Adrenaline, also called epinephrine, gets the body physically revved up and ready for action. It:
- Increases heart rate and blood pressure
- Triggers sweat production
- Dilates pupils
- Sharpens senses and focus
Along with adrenaline, norepinephrine is also released, further stimulating the nervous system. The rush we feel seeing the person is attributed to these biological preparations for action.
The adrenaline high of intense attraction forms addictive associations. We learn to associate the person with the hormonal thrill and pleasure of adrenaline. This reinforces our enthusiasm and draws us to keep pursuing the person to get our next “fix” of the addictive rush.
Serotonin regulates mood, social behavior, sleep, memory and more. It is a neurotransmitter tied to feelings of happiness and well-being. In early attraction, serotonin levels rise:
- Elevates mood – Feeling happiness and euphoria in the person’s presence.
- Lowers stress – Feeling more relaxed, calm, and peaceful around them.

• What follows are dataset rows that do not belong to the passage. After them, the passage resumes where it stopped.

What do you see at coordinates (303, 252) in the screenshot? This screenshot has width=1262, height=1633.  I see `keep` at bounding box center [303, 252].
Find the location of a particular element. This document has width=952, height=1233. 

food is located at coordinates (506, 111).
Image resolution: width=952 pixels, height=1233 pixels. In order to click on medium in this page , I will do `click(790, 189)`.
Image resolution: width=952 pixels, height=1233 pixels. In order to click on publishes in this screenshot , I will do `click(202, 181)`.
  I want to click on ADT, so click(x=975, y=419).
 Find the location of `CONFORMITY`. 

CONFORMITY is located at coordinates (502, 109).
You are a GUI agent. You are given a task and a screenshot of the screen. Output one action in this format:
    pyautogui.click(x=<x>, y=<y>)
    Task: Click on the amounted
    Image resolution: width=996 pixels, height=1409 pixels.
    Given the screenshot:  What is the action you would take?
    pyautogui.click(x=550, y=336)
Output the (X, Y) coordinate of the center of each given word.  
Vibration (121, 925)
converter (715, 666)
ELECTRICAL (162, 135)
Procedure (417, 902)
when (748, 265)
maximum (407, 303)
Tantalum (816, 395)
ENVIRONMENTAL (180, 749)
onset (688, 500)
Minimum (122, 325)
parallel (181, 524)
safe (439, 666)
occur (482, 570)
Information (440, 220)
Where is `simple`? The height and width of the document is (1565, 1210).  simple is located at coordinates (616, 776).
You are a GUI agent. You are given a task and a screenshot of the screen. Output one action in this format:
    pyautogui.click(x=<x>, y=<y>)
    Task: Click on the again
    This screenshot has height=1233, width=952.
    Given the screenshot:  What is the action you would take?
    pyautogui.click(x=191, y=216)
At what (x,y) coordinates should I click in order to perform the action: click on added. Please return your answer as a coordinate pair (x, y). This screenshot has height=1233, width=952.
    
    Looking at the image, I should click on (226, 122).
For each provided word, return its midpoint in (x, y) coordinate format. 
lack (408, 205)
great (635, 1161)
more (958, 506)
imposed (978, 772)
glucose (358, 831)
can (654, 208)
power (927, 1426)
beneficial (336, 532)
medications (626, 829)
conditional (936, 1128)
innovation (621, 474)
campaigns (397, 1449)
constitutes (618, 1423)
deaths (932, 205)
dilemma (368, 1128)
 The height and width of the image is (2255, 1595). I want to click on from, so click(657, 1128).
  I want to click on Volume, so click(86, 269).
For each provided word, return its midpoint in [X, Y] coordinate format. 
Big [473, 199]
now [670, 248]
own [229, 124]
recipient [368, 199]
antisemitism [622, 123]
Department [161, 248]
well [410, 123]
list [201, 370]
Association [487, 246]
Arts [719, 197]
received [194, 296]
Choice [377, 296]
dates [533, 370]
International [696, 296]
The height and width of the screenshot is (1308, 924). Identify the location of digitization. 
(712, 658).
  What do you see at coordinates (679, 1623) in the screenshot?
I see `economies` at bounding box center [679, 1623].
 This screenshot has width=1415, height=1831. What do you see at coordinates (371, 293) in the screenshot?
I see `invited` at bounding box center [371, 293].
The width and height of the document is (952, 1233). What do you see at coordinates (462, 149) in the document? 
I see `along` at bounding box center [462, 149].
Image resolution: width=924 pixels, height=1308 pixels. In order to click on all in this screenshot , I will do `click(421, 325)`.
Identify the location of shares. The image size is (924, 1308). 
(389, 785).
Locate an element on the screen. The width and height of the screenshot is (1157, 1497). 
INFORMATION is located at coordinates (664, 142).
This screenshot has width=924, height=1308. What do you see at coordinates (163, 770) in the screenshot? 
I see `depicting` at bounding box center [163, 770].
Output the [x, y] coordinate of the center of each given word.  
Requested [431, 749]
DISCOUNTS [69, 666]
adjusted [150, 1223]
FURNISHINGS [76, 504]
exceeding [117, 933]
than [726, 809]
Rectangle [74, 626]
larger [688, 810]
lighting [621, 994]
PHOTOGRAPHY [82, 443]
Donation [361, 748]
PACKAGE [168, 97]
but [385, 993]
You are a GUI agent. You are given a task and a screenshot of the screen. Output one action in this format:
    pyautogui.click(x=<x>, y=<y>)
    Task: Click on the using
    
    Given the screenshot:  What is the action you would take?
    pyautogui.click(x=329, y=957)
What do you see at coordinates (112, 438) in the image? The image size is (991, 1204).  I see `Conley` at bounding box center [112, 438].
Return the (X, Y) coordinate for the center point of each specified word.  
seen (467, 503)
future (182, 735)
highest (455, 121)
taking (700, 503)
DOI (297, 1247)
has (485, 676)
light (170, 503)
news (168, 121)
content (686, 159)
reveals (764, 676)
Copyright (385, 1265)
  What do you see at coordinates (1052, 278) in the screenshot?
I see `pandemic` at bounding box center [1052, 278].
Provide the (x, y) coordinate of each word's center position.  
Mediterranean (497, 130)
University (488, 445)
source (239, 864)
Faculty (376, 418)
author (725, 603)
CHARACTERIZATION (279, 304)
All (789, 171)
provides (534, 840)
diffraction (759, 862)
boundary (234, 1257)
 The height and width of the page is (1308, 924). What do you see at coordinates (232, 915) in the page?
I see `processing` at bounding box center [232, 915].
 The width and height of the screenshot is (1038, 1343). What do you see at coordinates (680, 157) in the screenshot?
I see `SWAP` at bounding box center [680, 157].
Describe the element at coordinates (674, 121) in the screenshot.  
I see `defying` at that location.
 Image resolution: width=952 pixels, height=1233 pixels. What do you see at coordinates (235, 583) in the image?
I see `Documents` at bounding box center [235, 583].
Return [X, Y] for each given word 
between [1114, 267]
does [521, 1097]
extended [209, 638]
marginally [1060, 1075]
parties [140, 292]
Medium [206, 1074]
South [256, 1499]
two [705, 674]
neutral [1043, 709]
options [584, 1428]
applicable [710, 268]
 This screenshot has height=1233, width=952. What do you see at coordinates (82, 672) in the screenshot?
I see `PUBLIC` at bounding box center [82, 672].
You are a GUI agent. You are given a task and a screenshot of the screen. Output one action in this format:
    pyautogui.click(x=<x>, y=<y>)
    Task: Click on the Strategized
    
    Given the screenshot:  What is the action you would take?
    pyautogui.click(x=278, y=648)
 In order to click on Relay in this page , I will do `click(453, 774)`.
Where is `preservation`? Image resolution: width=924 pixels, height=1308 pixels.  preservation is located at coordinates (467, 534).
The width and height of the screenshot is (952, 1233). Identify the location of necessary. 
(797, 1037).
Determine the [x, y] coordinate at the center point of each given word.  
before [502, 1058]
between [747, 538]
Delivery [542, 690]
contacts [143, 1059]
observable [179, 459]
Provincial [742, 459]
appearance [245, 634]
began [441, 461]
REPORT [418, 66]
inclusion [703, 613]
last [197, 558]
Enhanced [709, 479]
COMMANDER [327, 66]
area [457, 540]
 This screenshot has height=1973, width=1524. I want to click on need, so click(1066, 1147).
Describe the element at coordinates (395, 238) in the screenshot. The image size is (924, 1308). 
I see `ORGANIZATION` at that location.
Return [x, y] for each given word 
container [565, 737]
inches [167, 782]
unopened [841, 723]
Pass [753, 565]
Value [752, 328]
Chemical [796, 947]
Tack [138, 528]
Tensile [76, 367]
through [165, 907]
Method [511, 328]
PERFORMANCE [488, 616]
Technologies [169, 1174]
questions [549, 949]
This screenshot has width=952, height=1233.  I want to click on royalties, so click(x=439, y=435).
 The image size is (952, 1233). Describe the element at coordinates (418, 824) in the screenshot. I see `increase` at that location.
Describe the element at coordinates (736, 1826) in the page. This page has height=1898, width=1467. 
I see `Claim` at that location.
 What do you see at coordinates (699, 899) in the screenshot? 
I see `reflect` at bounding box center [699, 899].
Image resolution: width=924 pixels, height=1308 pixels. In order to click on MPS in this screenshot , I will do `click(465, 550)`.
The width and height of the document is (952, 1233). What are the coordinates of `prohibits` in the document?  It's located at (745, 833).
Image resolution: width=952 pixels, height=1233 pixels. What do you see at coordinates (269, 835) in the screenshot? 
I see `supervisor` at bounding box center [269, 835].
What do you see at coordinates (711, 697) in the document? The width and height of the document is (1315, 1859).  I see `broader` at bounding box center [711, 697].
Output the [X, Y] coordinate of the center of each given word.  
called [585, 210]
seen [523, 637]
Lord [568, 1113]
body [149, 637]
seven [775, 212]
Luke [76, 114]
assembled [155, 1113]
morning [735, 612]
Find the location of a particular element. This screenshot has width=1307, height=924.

- Less depressed – Diminished negative thought patterns.
- Sounder sleep – Feeling comforted by thoughts of the person at bedtime.
The boost in serotonin contributes to the overall feeling of ecstasy and reduces negative emotions when interacting with the love interest. It reinforces their presence as safe, comforting, and secure.
Some antidepressant drugs work by keeping serotonin active longer in the brain. Likewise, attraction has an antidepressant effect driven by increased serotonin activity.
Oxytocin is sometimes called the bonding or cuddle hormone. It is stimulated by intimacy, affection, and closeness with another person. Oxytocin is released:
- During sex, orgasm, and physical intimacy
- By prolonged eye contact
- Through touch like hugging, hand-holding
- From affectionate interaction
When two people are attracted and engaging in intimate behaviors, oxytocin levels increase. This reinforces feelings of bonding, satisfaction, and protectiveness. In new couples, oxytocin helps strengthen social attachment and desire for exclusivity. It makes us feel closely bonded to and trusting of the new partner.
Changes Over Time
In the early weeks and months of attraction and falling in love, dopamine, adrenaline, oxytocin, and serotonin flood the neural pathways. We feel high, addicted, bonded, trusting.
Over time, these chemical levels change. The madly-in-love intoxication driven by the early flood of chemicals inevitably fades.
Dopamine settles first, allowing the obsessiveness and loss of perspective to diminish. Feelings mellow into a calmer companionship driven more by oxytocin and serotonin.
Changes in brain chemicals contribute to relationships maturing out of the passionate honeymoon phase into more stable long-term attachments. But understanding the chemical cocktail leaves memories of being lovestruck forever intriguing.
Attraction arises from a potent mix of hormones and neurotransmitters including dopamine, adrenaline, serotonin, and oxytocin. These chemicals generate euphoria, motivation, exhilaration, ecstasy, and bonding when we feel draw to someone. Understanding the science behind this intoxicating neural cocktail helps explain why new love can make people act so oddly. It feels like an addiction because it biologically mimics the chemical effects of addictive drugs or behaviors. Over time, these chemical levels change as love transitions into deeper attachments. But knowing the combination of substances responsible for irrational love behaviors makes them no less remarkable.